Then you're going to learn about employment contract law assuming you'd somehow been winging it to this point. If you didn't know about intellectual property law to begin with, eventually you're going to learn about that too if for no other reason than the words "work for hire." Got an unhappy client that doesn't want to pay for all the work you just did for them? Congrats, now you can learn about collections and/or small claims court.
All that's assuming you're just working by yourself and not factoring in all of the details that come with working on a programming team. Communication, documentation, task management, learning curve/hiring pool/training/turnover based decisions, conventions, testing, deployment processes and build pipelines.

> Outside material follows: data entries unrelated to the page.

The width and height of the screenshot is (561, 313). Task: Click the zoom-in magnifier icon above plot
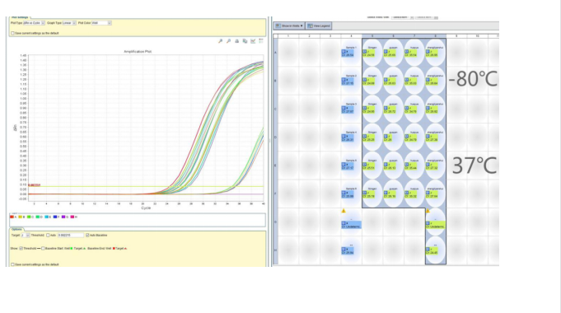[221, 41]

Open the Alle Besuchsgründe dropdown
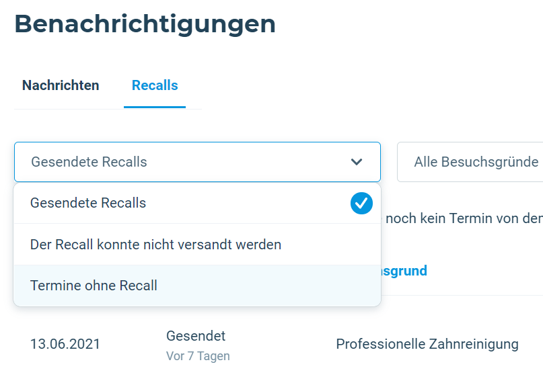[x=470, y=162]
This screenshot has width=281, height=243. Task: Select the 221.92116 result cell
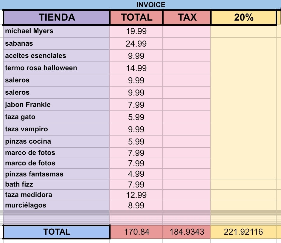(x=243, y=232)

But hey...what do I know? You get back to writing that device driver. C programming is "real programming." All that other stuff I just described that you don't have to worry about...child's play.

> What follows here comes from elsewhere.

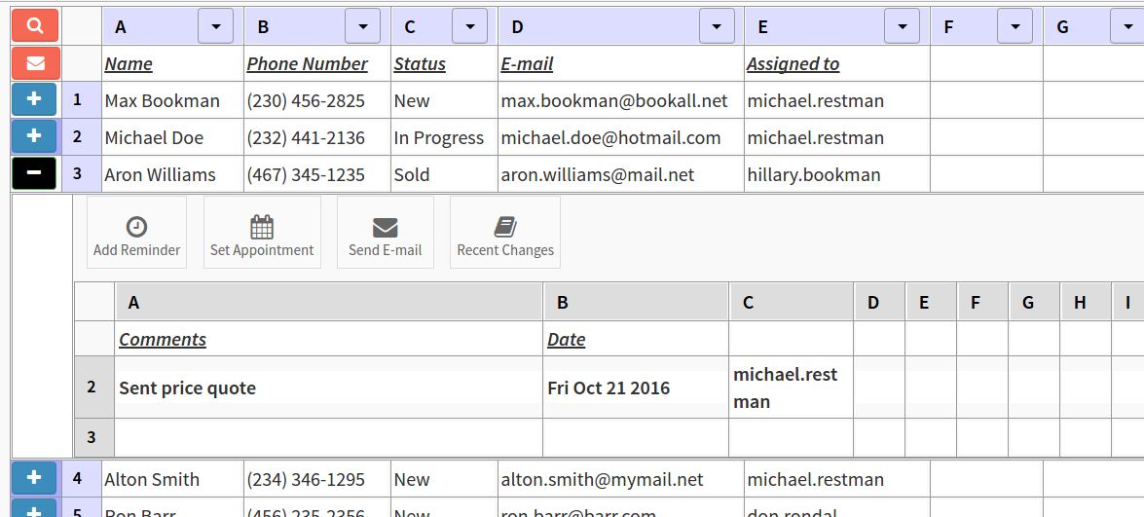Click the orange envelope mail button
The image size is (1144, 517).
coord(35,63)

Did you see that jab I took at device drivers? I don't write device drivers so it's easy for me to make a generalized statement deriding what goes into doing that job.
The longer you are in this field the more you will realize the impossibility of knowing it all. It's simply too broad of a field. You'll freeze your own productivity trying to weigh so many factors in every programming decision. Ideally, you find something that interests you and pursue it because you enjoy it...which helps you gain a deeper knowledge of it.
Which brings me back to PHP. I've barely touched PHP for the last 2 or 3 years. My entire career prior to that was very heavy in PHP. Now I do a lot of infrastructure work, Ruby on Rails, some Go and C#. I'm also a regular speaker at UpstatePHP in Greenville. I haven't once been to a meetup group for any of the other languages. It's not a bias against those languages, simply that the UpstatePHP group tends to have the most interesting topics. We talk PHP but more so we talk "web developer" stuff...which keeps the subject matter very broad and interesting (for us pretend programmers that is).
PHP got me into every single thing that I do because I didn't have to invest a lot of time into learning PHP. PHP let me quickly do what I needed to do to interact with the database, present the information to the browser and get out of the way.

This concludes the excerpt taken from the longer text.